Brief:
Render the lines of the listing below, from the line with "What do you see at coordinates (70, 367)" up to and including the line with "center [1423, 30].", as a JSON list of strings with one string per line. Leave out blank lines.

Stored data
-*-*-

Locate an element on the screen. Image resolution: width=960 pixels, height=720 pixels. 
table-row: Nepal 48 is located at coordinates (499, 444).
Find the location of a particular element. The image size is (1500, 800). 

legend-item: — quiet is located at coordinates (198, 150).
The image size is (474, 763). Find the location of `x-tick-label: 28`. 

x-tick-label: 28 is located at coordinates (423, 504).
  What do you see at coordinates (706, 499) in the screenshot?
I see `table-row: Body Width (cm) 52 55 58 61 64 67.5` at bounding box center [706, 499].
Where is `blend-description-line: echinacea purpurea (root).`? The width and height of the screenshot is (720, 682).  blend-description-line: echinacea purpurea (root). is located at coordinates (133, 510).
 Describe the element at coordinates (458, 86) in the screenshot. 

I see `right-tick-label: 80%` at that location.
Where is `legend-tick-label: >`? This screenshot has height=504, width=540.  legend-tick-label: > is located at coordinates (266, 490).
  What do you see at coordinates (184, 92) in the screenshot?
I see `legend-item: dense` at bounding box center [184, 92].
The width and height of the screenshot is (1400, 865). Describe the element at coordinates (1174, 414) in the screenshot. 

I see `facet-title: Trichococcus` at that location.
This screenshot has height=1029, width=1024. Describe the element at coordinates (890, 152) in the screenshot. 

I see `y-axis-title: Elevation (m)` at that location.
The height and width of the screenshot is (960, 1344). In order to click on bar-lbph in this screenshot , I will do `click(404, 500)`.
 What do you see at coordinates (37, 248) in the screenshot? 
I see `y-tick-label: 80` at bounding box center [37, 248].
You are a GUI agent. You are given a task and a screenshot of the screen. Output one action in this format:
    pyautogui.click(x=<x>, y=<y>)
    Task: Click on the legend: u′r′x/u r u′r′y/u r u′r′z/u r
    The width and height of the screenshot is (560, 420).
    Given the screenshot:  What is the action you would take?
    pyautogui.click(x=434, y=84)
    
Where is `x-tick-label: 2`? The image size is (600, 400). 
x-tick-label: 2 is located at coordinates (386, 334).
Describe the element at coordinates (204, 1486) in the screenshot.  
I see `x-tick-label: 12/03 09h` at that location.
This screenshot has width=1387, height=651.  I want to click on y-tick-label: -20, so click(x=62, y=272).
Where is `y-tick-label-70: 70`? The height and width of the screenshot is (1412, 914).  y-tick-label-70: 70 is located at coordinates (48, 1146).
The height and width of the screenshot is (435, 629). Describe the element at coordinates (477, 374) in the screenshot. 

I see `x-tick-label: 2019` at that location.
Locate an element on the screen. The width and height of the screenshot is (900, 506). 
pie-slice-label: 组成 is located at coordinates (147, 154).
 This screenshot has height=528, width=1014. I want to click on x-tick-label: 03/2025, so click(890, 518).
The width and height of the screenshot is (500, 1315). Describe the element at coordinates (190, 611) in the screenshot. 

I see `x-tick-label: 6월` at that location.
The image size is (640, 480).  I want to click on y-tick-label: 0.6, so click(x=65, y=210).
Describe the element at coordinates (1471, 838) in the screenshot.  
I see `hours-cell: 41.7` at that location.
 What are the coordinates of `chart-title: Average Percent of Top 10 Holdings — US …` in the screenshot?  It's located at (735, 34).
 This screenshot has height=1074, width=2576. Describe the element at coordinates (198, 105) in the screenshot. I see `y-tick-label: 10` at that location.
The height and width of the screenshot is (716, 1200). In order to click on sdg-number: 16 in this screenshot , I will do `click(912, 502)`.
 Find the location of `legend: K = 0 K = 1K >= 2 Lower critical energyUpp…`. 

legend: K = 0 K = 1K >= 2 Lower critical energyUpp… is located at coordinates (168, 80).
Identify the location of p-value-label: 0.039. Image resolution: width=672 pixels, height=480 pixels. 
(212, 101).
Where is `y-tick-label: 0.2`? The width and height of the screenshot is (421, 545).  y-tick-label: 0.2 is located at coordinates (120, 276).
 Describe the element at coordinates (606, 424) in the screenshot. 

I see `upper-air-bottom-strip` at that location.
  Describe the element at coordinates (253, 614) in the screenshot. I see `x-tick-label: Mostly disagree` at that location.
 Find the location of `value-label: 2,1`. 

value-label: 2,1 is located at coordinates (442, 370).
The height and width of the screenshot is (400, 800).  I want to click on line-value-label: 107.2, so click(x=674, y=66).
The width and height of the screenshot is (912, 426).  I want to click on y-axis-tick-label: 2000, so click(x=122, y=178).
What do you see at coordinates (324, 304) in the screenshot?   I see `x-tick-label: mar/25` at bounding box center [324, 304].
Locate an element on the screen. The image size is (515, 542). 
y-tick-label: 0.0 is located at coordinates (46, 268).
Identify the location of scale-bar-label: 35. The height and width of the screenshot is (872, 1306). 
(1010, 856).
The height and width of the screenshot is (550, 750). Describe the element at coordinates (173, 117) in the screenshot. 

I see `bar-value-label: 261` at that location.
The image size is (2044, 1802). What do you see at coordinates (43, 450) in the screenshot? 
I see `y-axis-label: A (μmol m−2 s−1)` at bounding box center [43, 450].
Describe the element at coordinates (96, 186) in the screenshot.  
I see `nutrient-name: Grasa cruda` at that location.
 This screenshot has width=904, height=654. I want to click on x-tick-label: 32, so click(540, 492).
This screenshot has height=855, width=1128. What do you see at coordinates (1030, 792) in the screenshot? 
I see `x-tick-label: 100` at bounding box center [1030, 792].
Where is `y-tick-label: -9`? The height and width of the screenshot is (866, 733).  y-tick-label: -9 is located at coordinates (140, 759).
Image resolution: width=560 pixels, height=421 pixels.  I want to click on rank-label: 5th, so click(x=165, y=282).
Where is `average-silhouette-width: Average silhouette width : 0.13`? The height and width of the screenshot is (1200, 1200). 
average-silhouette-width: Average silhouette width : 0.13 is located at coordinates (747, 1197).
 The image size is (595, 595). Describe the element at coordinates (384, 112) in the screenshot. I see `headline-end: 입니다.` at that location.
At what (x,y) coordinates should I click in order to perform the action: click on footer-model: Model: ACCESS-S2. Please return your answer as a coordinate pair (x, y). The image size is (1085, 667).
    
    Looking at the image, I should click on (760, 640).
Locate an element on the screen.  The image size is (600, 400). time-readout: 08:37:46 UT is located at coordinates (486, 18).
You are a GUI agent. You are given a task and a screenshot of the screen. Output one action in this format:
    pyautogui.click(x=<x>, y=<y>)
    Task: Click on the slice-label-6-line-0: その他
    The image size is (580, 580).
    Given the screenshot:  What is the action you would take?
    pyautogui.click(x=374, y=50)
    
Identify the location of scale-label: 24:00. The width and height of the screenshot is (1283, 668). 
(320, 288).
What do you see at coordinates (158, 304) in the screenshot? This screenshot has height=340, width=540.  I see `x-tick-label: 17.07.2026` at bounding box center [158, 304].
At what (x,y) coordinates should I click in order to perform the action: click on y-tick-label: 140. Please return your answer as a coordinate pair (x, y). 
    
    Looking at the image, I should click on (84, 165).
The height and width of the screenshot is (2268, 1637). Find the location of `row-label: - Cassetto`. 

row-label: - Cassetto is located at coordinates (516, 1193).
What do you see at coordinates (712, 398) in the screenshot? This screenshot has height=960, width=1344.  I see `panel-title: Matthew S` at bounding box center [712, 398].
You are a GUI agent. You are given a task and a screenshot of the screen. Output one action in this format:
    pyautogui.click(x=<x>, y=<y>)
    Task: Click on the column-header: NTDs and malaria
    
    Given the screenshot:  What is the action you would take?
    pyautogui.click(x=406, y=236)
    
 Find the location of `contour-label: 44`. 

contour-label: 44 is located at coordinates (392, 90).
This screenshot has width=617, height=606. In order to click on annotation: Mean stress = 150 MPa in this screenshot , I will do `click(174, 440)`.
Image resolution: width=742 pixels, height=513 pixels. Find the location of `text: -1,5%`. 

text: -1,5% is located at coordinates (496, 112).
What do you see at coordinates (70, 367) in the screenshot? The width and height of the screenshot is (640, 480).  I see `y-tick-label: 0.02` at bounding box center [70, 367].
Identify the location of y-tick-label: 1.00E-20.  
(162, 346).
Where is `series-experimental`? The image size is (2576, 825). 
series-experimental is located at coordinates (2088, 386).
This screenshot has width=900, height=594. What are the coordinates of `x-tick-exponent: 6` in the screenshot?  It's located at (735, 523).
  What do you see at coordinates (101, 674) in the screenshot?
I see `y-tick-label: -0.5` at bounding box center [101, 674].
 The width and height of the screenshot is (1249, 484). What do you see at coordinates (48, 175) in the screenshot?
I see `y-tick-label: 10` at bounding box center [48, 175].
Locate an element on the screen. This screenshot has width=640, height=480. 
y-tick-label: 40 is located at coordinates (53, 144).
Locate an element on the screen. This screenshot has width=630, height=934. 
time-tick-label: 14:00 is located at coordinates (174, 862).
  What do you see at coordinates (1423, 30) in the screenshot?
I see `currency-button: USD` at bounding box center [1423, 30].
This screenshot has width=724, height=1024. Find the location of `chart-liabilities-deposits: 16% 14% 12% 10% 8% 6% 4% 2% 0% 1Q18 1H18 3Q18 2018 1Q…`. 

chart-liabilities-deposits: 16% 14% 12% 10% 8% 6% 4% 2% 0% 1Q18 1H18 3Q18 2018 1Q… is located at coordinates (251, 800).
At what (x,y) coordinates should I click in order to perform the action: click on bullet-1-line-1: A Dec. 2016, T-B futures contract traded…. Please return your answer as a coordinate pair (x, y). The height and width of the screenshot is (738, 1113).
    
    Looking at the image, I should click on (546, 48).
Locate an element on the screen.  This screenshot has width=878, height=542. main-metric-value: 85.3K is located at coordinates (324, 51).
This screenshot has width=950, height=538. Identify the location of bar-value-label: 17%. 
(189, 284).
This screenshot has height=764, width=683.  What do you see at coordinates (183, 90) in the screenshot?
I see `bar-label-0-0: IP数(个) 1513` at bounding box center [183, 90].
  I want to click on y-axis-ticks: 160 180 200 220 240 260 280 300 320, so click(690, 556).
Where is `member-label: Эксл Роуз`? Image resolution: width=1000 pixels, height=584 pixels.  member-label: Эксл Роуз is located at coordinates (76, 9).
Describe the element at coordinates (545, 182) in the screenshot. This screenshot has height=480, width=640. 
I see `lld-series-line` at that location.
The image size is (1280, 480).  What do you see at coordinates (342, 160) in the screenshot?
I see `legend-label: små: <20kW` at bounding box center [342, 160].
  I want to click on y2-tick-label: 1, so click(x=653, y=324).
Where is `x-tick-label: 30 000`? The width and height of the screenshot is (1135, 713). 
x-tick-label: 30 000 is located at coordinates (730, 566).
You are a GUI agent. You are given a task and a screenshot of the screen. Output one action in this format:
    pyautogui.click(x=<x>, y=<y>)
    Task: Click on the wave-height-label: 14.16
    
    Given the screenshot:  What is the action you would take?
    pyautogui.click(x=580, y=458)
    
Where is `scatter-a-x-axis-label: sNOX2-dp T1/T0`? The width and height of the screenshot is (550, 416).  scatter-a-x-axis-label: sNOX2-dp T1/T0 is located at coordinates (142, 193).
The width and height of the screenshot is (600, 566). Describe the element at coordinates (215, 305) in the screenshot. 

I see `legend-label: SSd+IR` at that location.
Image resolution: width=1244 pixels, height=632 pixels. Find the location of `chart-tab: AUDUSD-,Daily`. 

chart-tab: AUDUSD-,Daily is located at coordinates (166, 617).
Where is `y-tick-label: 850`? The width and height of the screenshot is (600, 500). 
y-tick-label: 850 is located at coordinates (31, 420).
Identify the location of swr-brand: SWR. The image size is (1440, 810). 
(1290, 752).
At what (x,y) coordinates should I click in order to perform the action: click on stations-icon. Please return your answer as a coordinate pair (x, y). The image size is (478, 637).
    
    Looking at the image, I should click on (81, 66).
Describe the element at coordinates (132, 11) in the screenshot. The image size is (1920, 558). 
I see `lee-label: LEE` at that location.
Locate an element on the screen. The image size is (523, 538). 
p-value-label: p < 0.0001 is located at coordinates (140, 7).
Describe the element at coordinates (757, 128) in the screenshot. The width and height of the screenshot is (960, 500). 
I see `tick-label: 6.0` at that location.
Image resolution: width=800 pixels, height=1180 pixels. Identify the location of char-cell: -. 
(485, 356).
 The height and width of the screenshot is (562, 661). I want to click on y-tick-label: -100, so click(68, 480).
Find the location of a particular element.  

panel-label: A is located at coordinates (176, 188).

-*-*-

Response below:
[
  "What do you see at coordinates (70, 367) in the screenshot? The width and height of the screenshot is (640, 480).  I see `y-tick-label: 0.02` at bounding box center [70, 367].",
  "Identify the location of y-tick-label: 1.00E-20.  ",
  "(162, 346).",
  "Where is `series-experimental`? The image size is (2576, 825). ",
  "series-experimental is located at coordinates (2088, 386).",
  "This screenshot has width=900, height=594. What are the coordinates of `x-tick-exponent: 6` in the screenshot?  It's located at (735, 523).",
  "  What do you see at coordinates (101, 674) in the screenshot?",
  "I see `y-tick-label: -0.5` at bounding box center [101, 674].",
  " The width and height of the screenshot is (1249, 484). What do you see at coordinates (48, 175) in the screenshot?",
  "I see `y-tick-label: 10` at bounding box center [48, 175].",
  "Locate an element on the screen. This screenshot has width=640, height=480. ",
  "y-tick-label: 40 is located at coordinates (53, 144).",
  "Locate an element on the screen. This screenshot has width=630, height=934. ",
  "time-tick-label: 14:00 is located at coordinates (174, 862).",
  "  What do you see at coordinates (1423, 30) in the screenshot?",
  "I see `currency-button: USD` at bounding box center [1423, 30]."
]